C’était une idée qui avait déjà germé en l’année 1992 (ndlr : moment où José a vécu en Belgique) et qui a été mise en pratique en 2015. Ensuite, étant donné une série de difficultés, des problèmes de douane et de crises sociales en Equateur, on s’est dit que ce serait difficile d’amener la pirogue à Paris. Le projet avait donc été abandonné, mais à la fin on a eu une information qu’aux États-Unis, différentes organisations des peuples indigènes du monde étaient intéressées.

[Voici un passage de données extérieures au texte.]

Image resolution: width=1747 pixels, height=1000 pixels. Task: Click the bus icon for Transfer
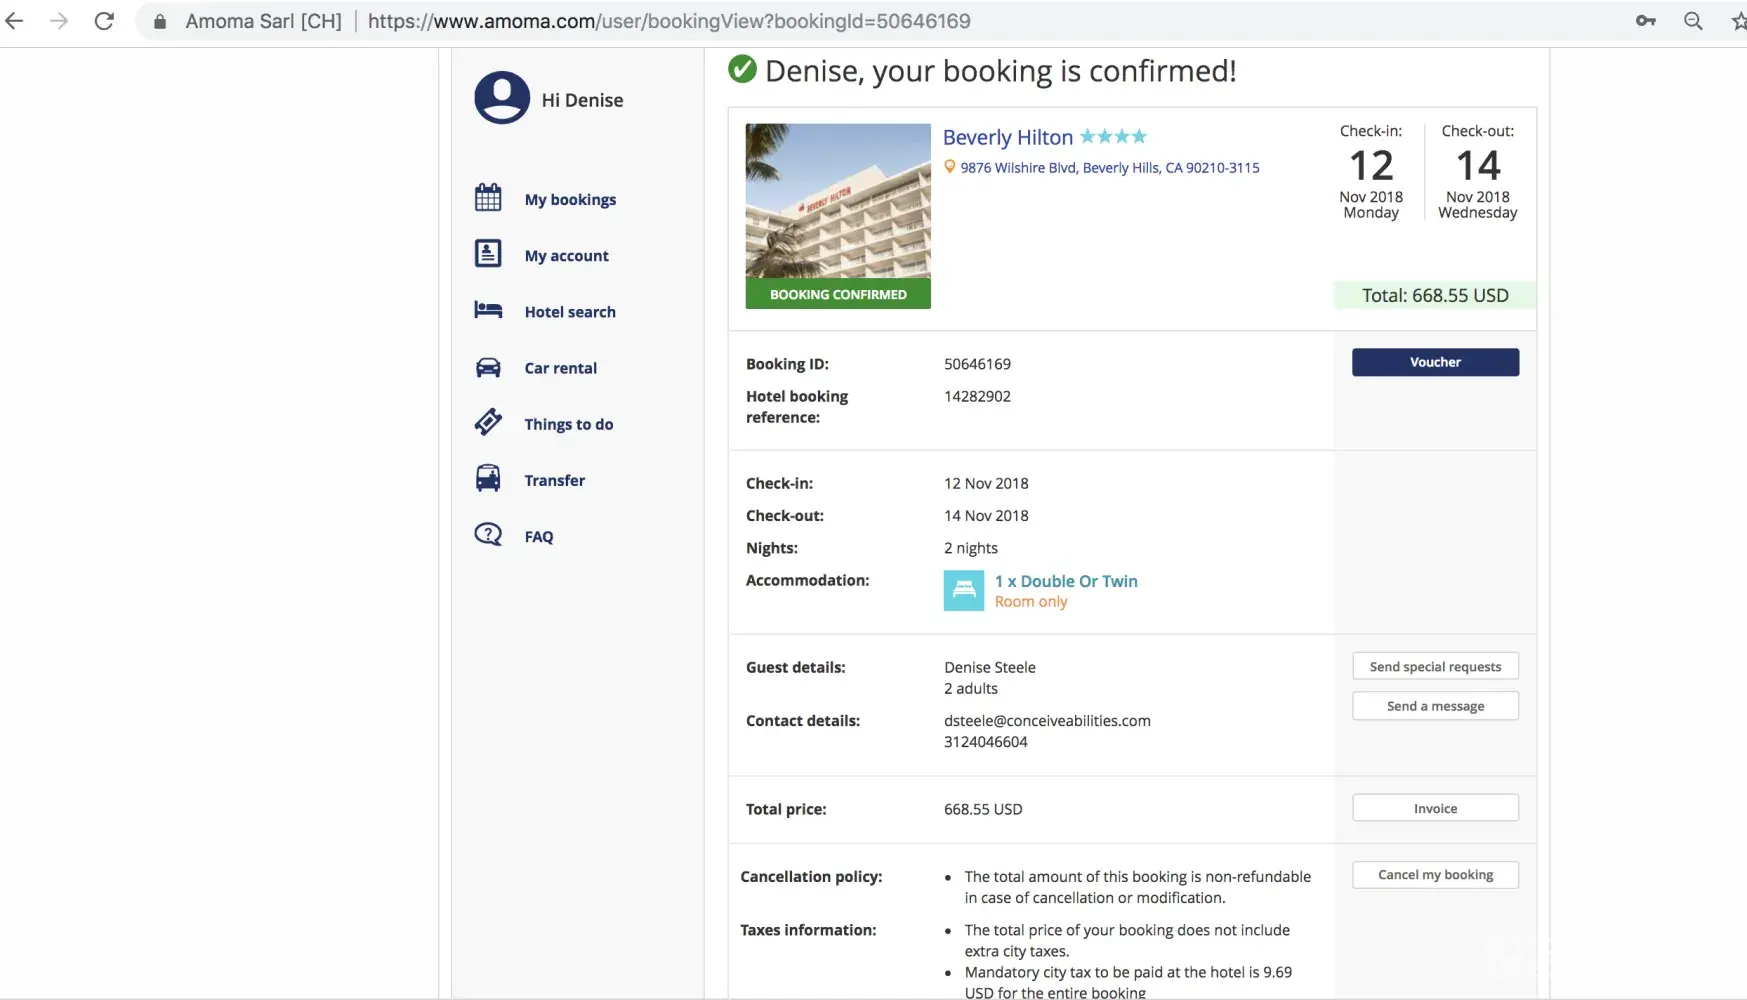(488, 479)
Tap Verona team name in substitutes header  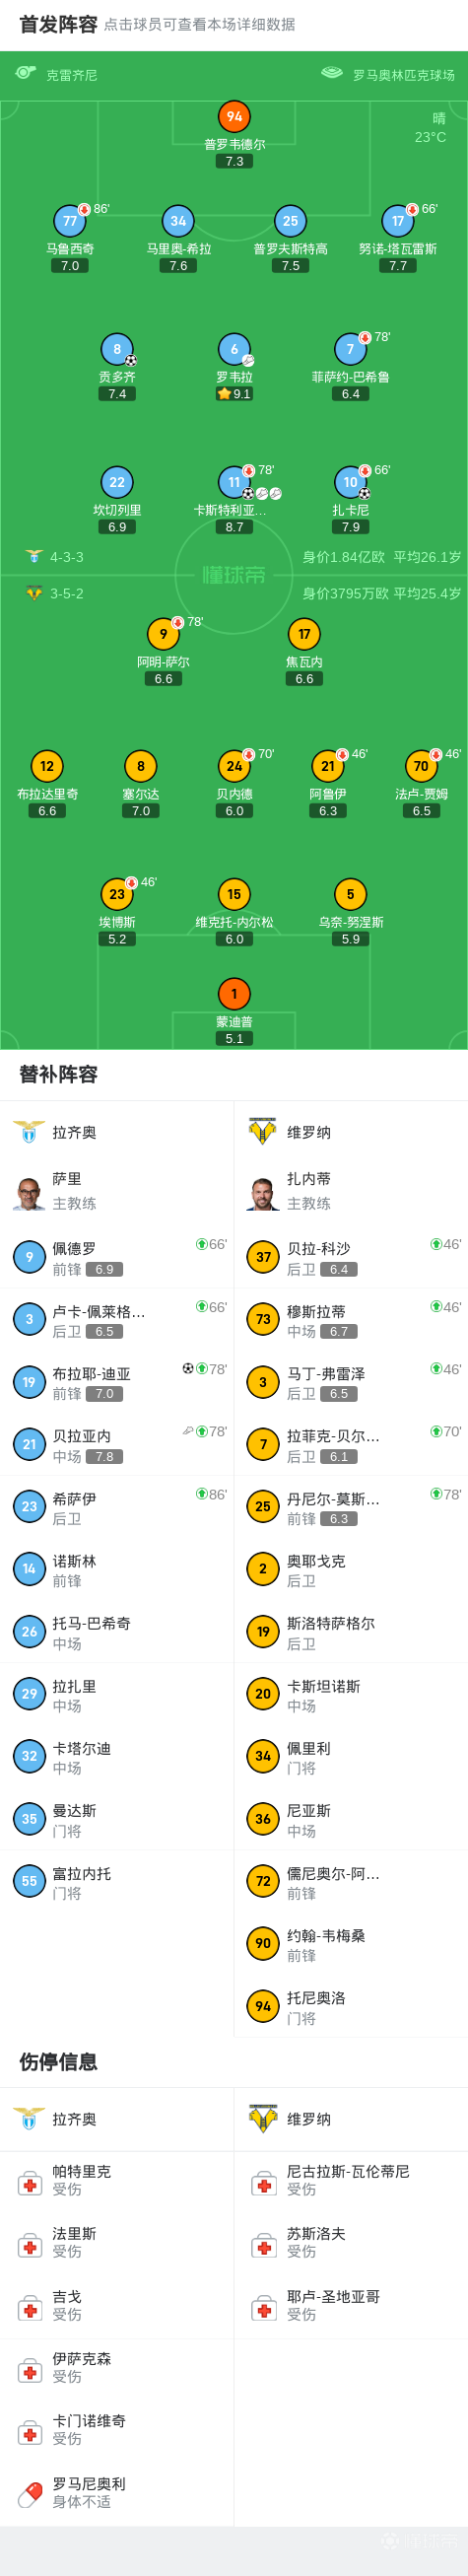(309, 1132)
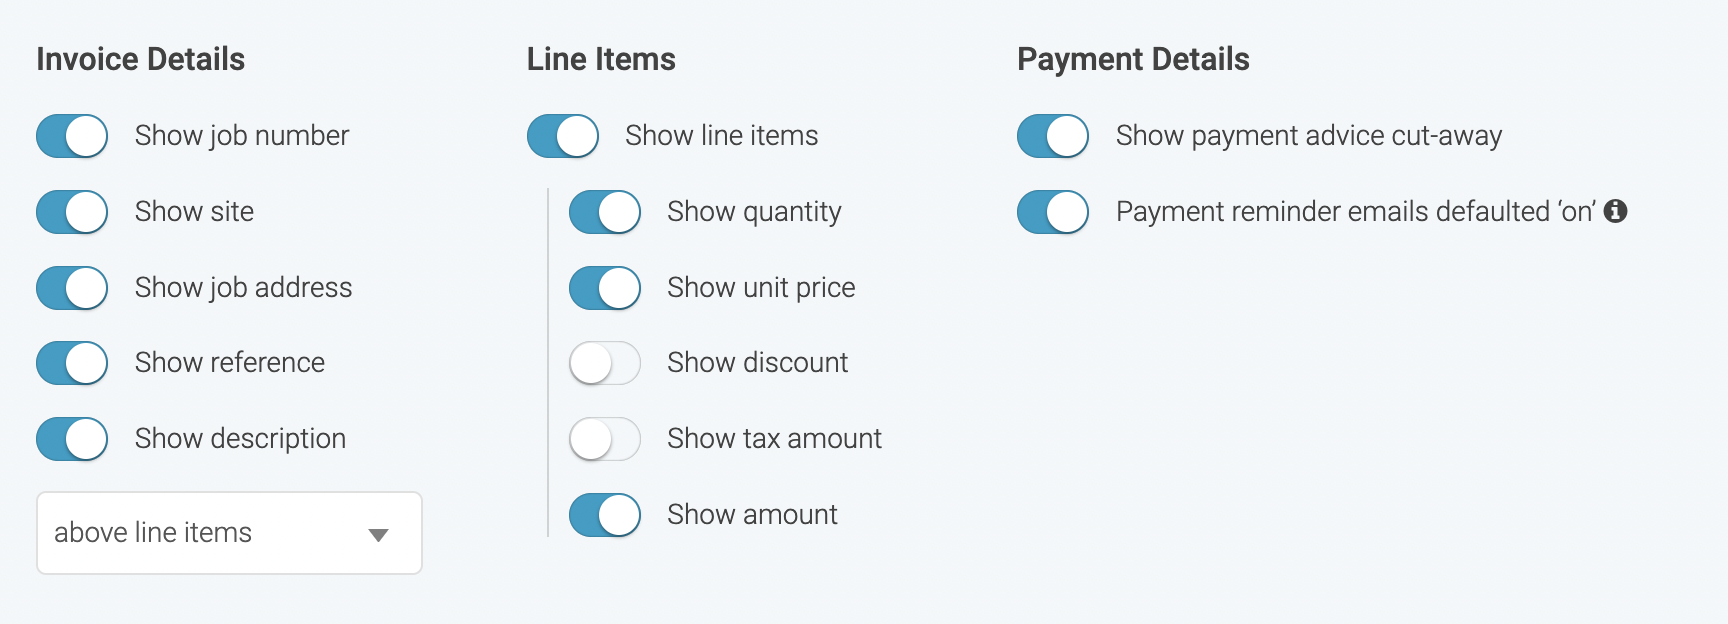Toggle the Show line items switch
Screen dimensions: 1728x624
tap(563, 136)
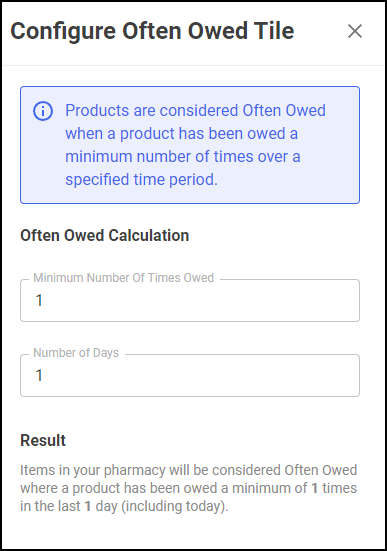Click value 1 in Minimum Times Owed field
The height and width of the screenshot is (551, 387).
click(x=39, y=300)
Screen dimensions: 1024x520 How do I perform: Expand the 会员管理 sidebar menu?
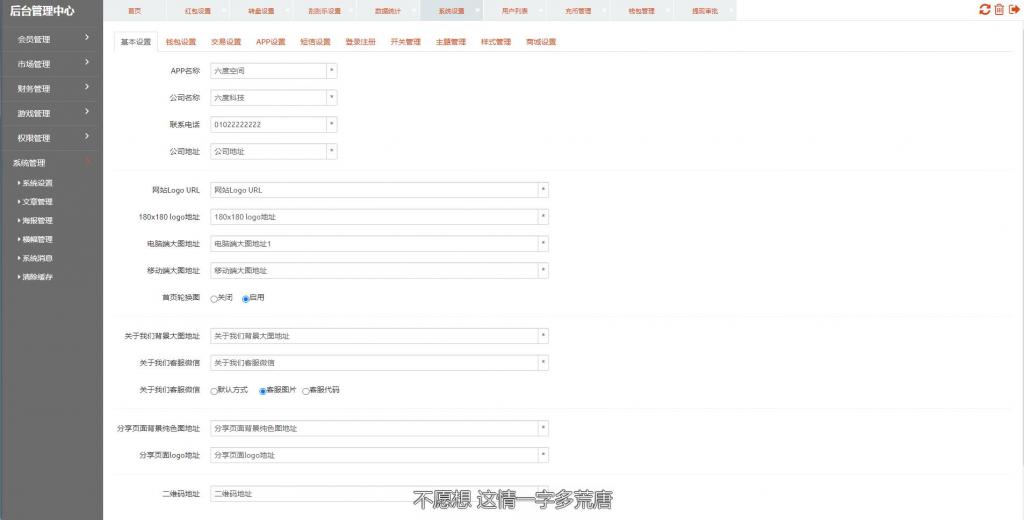(51, 39)
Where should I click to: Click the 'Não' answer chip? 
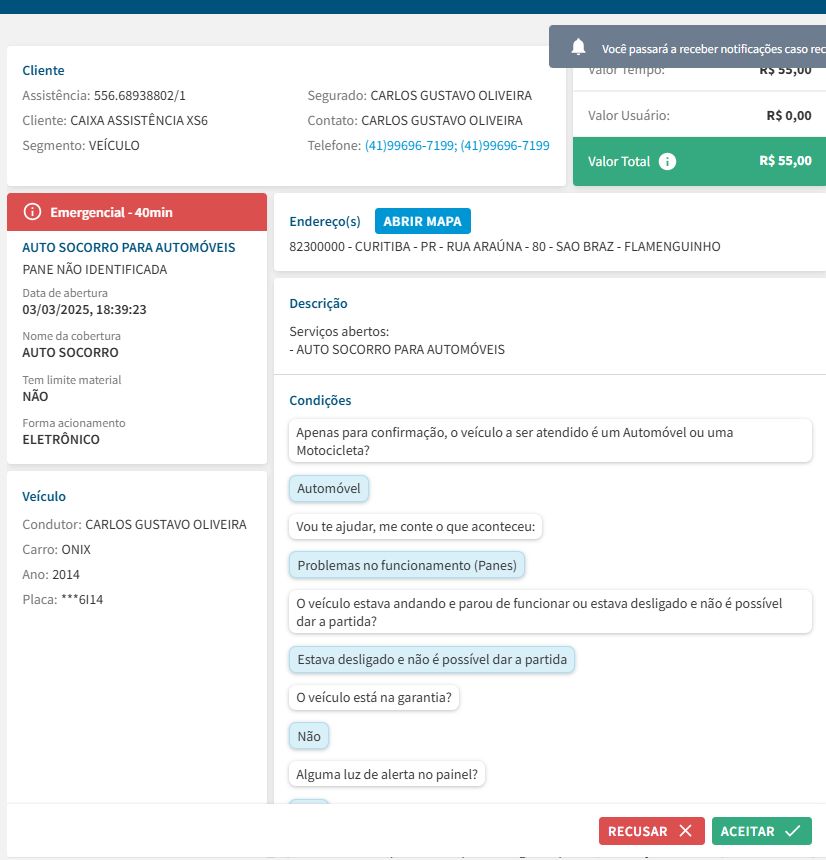(309, 736)
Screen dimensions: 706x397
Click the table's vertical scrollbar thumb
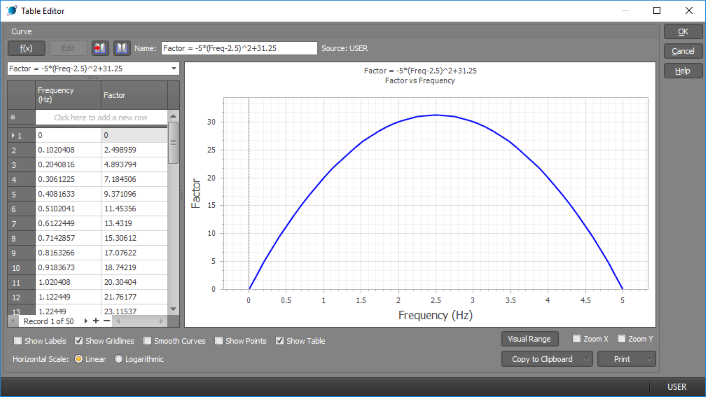[x=173, y=143]
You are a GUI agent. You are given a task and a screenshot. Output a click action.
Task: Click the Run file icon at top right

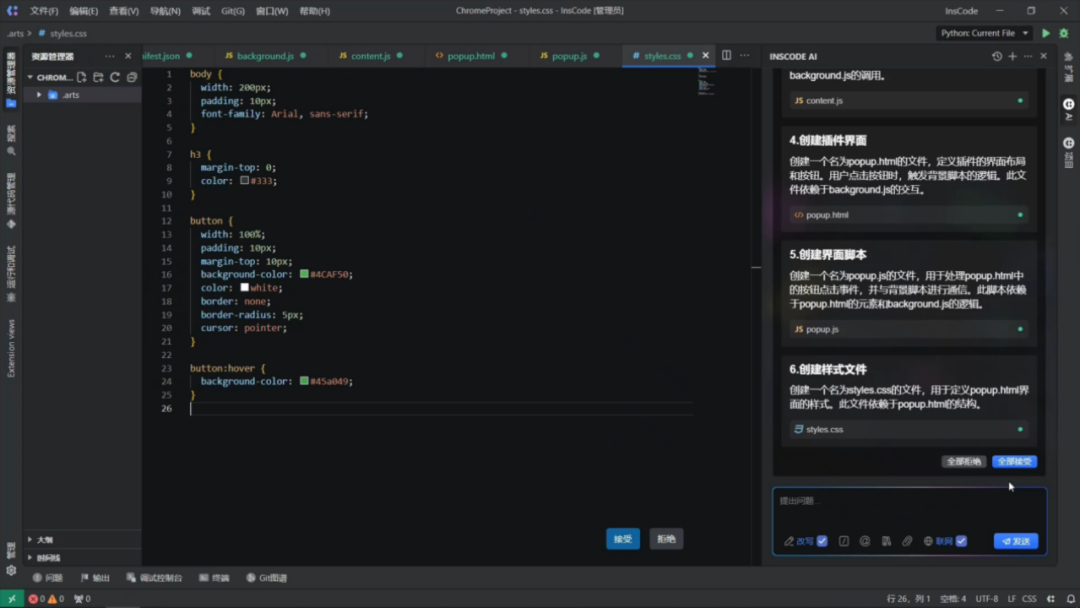pyautogui.click(x=1044, y=33)
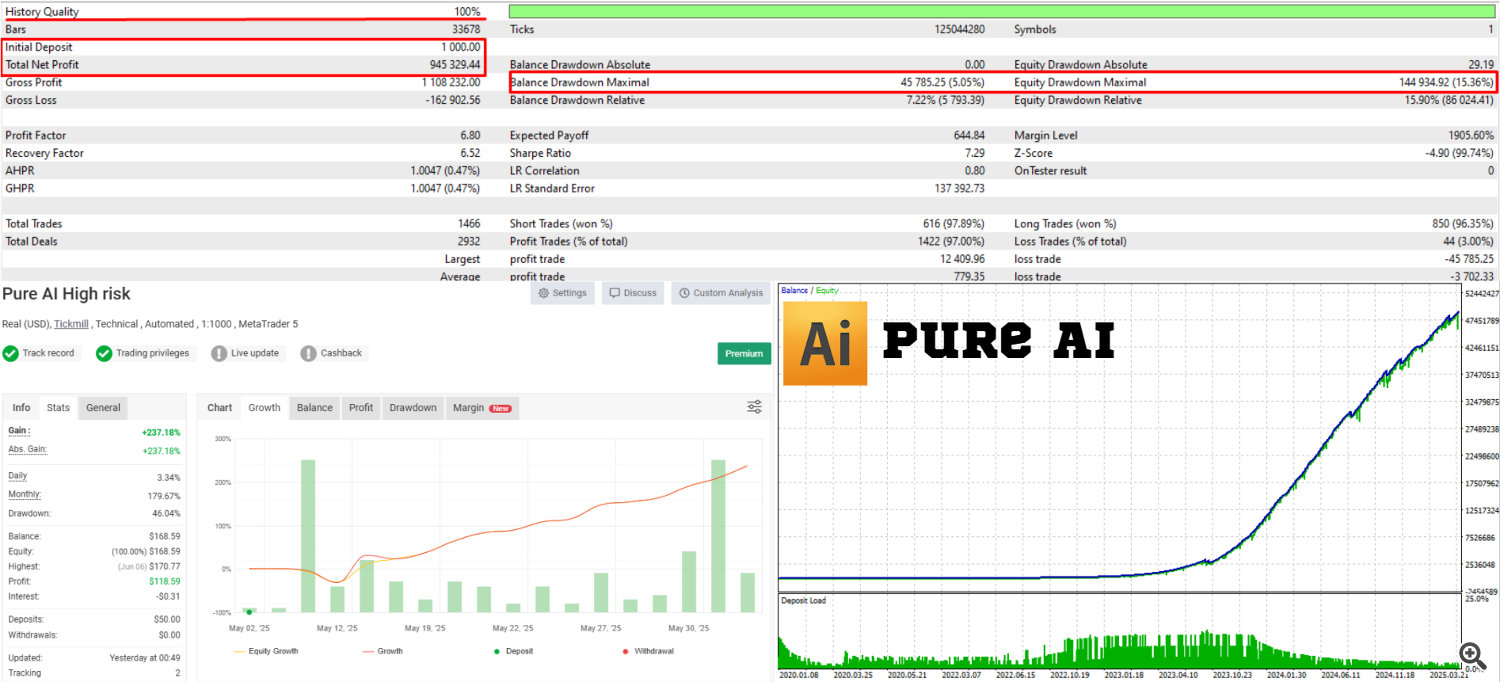Click the Live update warning icon
Image resolution: width=1500 pixels, height=682 pixels.
pyautogui.click(x=219, y=353)
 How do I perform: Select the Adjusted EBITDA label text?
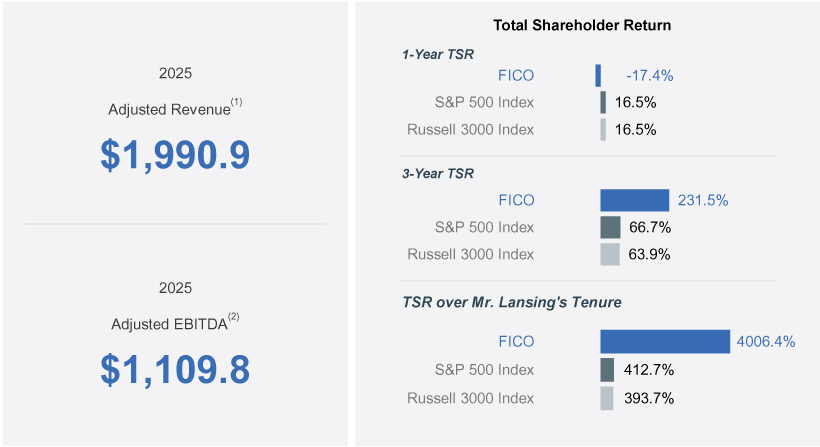[x=170, y=324]
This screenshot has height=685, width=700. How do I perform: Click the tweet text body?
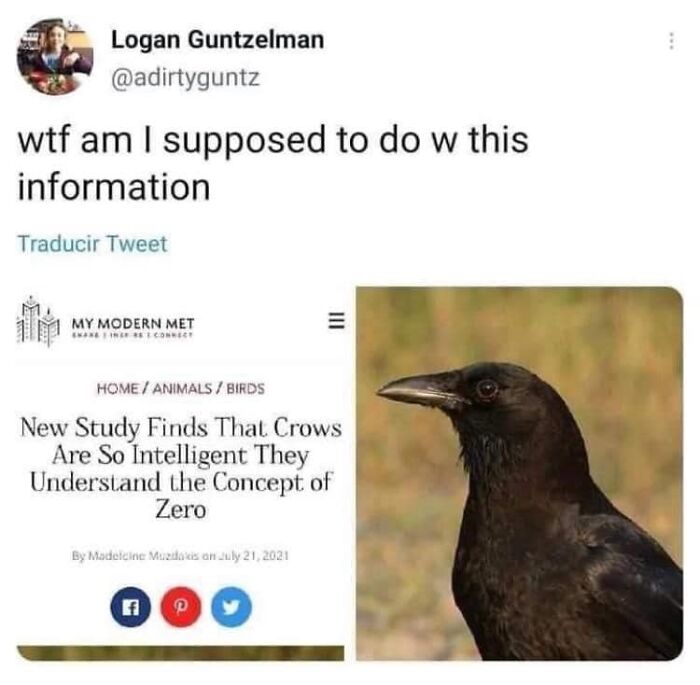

L’équipe d’Atayak a alors estimé que nous pourrions construire une pirogue et l’amener à Paris. Nous savions que ce serait très difficile mais nous avons voulu essayer. Et on a construit la pirogue, faite par des hommes et des femmes de Sarayaku. Une pirogue bien construite parce que nous ne voulions pas que ce soit une pirogue quelconque. On aurait pu acheter une pirogue que certains voulaient vendre, mais ça n’avait pas de sens d’acheter une pirogue déjà construite pour l’amener à la COP. L’idée était que la pirogue ait un sens profond, de par sa construction, son art, sa beauté, son symbole. Qu’elle ait un nom et qu’elle soit construite d’une façon très artistique, avec un sens symbolique. Ce devait donc être une pirogue faite dans un arbre nouveau, pas une pirogue achetée. Alors nous l’avons taillée et la pirogue a été transportée à travers la forêt, par plus de 150 personnes, vers le fleuve Bobonaza : une grande « minga » (ndlr : travail collectif) , les chasseurs qui ont chassé pendant 10 jours pour nourrir 150 personnes, beaucoup de femmes qui ont préparé environ 80 kg de yucca, des bananes. La pirogue a pu arriver avec beaucoup de délicatesse parce que nous avions aussi peur qu’elle ne subisse un accident lors du déplacement vers le fleuve Bobonaza. Mais une équipe qualifiée, très technique, a fait en sorte que la pirogue ne subisse pas d’accident qui puisse l’affecter. Ensuite on l’a passée au feu. Mais avant de la passer par le feu, on y a mis une série de dessins représentant l’anaconda, le poisson colibri et une série d’êtres, symboles de la pirogue. Nous devions aussi faire attention parce que la pirogue pourrait se tordre, elle était très fraîche, très « bébé nouveau-né ». Aussi nous l’avons renforcée avec des bâtons pour qu’elle ne subisse pas de dégât à cause de la chaleur du feu. Toutes ces mesures sont petites mais nécessaires pour que la pirogue soit bien faite.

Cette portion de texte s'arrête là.